Los garganelli con calabacines ofrecen numerosos beneficios para la salud gracias a los ingredientes frescos y nutritivos. Los calabacines, de hecho, son ricos en vitaminas A y C, además de proporcionar antioxidantes y fibra, que ayudan a la digestión y contribuyen al bienestar intestinal. La pasta, si es integral, aporta carbohidratos complejos y fibra, fundamentales para mantener estables los niveles de energía. Una porción de garganelli con calabacines contiene aproximadamente 400-500 calorías, dependiendo de los ingredientes utilizados. Esta preparación es ideal para una comida equilibrada, proporcionando energía sin pesadez, gracias a la ligereza de los calabacines y la posibilidad de personalizar la receta según tus necesidades alimentarias.

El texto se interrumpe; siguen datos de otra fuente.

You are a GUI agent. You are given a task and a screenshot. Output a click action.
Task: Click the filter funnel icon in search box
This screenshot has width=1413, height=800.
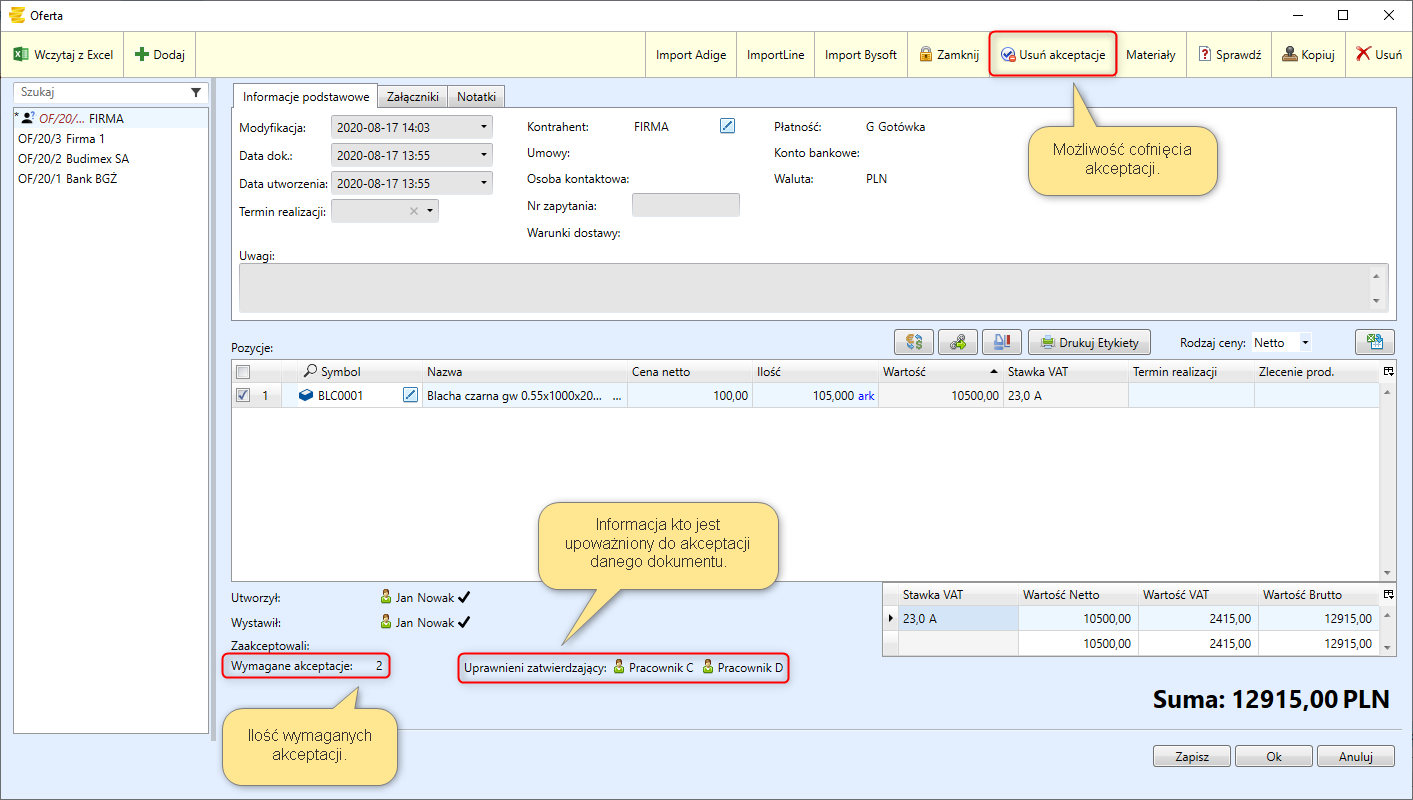click(x=196, y=91)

Sí, es posible congelar los garganelli con calabacines, pero hay algunas precauciones que seguir para mantener intacto el sabor y la textura del plato. Se recomienda congelar la pasta y los calabacines por separado, ya que la pasta podría volverse blanda durante el proceso de congelación y descongelación. Si ya has mezclado los ingredientes, asegúrate de que el plato esté completamente frío antes de guardarlo en un recipiente hermético. Una vez congelados, los garganelli se pueden conservar durante un máximo de 2-3 meses. Para disfrutarlos nuevamente, simplemente descongélalos en el refrigerador y caliéntalos suavemente en una sartén, añadiendo un chorrito de aceite para reavivar los sabores.